With continuous improvement of technology and ideas, it is becoming more intelligent, efficient, and environmentally friendly to obtain polysaccharides from plants. Selection of the appropriate technique is governed by the physicochemical properties of the target compounds, yield of polysaccharides, potential interfering substances, and overall process safety (Zhao et al., 2017). Comprehensively compare these parameters in different methods to determine the appropriate extraction method. Researchers also need to consider the impact on the environment, and efficient, green, economical, and environmentally friendly extraction methods are the most suitable.

There are several things that should be determined before the polysaccharide’s extraction process begins. These include the processing methods of the raw materials, the extraction methods and conditions, the selection of solvents, as well as the final purification methods for the polysaccharides. D. nobile polysaccharides are mainly located within the cell walls. To facilitate their release, mechanical damage is usually inflicted on plant tissues. Additionally, lipophilic substances included in plants should be removed to minimize impurities to ease purification. The most used solvents are petroleum ether and ethyl acetate (Zhang et al., 2020). These procedures are the foundation for the subsequent process of extraction. The choice of extraction method plays a key role in determining the reliability and yield of subsequent experiments. Currently employed methods for isolating D. nobile polysaccharides include hot water extraction (HWE), ultrasound-assisted extraction (UAE), and subcritical water extraction (SWE) (Figure 2).

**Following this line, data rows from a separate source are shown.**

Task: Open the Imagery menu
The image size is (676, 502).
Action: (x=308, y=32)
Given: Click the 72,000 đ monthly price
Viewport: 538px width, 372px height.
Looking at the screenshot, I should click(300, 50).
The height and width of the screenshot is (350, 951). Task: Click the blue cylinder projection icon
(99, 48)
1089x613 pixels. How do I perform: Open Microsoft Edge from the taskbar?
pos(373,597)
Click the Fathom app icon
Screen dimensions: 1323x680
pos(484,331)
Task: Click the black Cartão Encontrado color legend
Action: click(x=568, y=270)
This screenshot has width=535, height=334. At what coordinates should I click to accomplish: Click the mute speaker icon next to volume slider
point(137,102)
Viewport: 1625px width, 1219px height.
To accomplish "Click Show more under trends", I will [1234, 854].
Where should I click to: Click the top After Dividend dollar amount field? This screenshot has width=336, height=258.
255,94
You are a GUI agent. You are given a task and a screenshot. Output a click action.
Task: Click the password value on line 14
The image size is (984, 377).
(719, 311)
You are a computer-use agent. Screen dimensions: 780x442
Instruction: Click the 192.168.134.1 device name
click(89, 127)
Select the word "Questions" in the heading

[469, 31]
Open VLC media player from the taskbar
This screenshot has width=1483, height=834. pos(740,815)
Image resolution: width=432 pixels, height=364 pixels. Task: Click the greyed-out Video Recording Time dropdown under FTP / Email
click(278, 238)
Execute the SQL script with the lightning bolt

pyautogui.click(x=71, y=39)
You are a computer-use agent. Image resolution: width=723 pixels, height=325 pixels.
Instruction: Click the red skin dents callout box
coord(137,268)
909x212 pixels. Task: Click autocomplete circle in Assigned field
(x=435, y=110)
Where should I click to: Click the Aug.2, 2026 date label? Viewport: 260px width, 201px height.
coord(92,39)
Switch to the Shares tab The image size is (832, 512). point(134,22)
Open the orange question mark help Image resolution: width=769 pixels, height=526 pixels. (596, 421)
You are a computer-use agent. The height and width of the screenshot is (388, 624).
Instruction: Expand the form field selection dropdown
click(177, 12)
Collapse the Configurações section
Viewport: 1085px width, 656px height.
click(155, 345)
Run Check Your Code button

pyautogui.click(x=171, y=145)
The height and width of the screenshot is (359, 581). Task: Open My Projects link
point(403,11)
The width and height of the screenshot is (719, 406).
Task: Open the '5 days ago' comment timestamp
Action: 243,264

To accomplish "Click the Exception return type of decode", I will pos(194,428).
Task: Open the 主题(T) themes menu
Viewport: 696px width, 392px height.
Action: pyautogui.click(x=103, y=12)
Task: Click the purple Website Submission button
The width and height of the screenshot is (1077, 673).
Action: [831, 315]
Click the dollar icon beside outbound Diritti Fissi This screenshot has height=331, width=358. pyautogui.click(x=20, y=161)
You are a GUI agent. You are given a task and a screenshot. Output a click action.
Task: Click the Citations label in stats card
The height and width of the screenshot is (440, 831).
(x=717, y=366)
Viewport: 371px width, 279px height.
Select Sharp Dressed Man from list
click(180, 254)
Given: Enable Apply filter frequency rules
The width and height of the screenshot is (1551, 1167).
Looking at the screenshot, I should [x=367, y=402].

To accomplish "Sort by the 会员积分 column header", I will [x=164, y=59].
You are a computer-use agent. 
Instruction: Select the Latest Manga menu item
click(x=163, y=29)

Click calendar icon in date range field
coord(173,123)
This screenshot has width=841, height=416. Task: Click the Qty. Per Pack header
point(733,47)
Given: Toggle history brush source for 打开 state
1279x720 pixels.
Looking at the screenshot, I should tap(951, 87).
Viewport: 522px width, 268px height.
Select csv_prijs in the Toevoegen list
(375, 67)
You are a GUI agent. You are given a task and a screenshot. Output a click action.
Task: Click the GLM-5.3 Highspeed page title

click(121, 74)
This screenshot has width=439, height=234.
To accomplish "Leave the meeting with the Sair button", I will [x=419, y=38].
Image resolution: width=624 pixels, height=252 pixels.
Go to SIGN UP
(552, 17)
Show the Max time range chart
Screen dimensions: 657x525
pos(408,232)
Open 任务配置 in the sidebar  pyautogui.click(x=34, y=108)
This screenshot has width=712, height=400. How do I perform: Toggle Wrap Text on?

Crude polysaccharides usually contain impurities such as pigments, proteins and low-molecular-weight compounds, which require further purification (Xue et al., 2024). Traditional methods of decolorization are hydrogen peroxide (H₂O₂) oxidation, adsorption on macroporous resin, and adsorption on activated carbon. When it comes to D. nobile, the most common two methods are the oxidation decolorization of H₂O₂ and activated carbon adsorption. Protein removal is typically achieved using the Sevag method or trichloroacetic acid precipitation, both of which operate by denaturing or precipitating proteins to separate them from polysaccharides (Li et al., 2019; Wang K. et al., 2024). Li et al. (2020) purified DNP (D. nobile polysaccharide) by using Sevag reagent to remove proteins from crude polysaccharides and decolorizing with activated carbon (Li et al., 2020). Further purification processes like column chromatography, membrane filtration, and stepwise precipitation are normally used to achieve an even higher purity (Liu et al., 2023; Wang et al., 2017). Columns of DEAE-cellulose, Sephadex G-series or Sepharose CL-series resins are commonly used among the chromatographic methods (Table 1). These processes yield highly purified D. nobile polysaccharide fractions suitable for omprehensive structural elucidation and bioactivity assessment.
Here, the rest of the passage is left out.